III. Action for Accounting -- Count V
Also, UMS argues that the Court should dismiss Mitchell's claim for the equitable remedy of an accounting because Mitchell has an adequate legal remedy under the theory of breach of contract claim as alleged in Count IV of her Second Amended Complaint. See Kerasotes v. Estate of Kerasotes, 238 Ill.App.3d 1020, 1030-31, 178 Ill.Dec. 849, 605 N.E.2d 643 (Ill. 1992) ("to sustain an action for an equitable accounting, plaintiffs must show that they have no adequate legal remedy").
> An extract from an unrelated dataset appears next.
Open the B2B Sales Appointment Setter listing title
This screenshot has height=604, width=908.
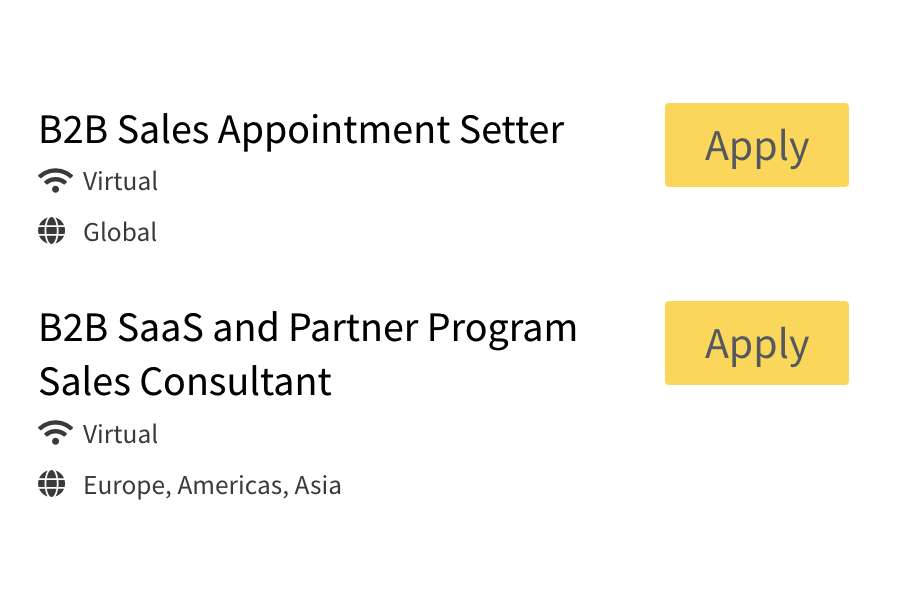(x=301, y=130)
Under the Federal Rules of Civil Procedure, which govern this lawsuit brought in federal court, plaintiffs may allege separate legal theories in the alternative at the pleading stages of a lawsuit as Mitchell has done here. See Fed.R.Civ.P. 8(d)(2); Pirelli Armstrong Tire Corp. Retiree Med. Benefits Trust v. Walgreen Co., 631 F.3d 436, 448 (7th Cir. 2011). Therefore, the Court denies UMS's motion to dismiss Count V of the Second Amended Complaint.
For the foregoing reasons, the Court denies Defendants' motion to dismiss brought pursuant to Federal Rule of Civil Procedure 12(b)(6).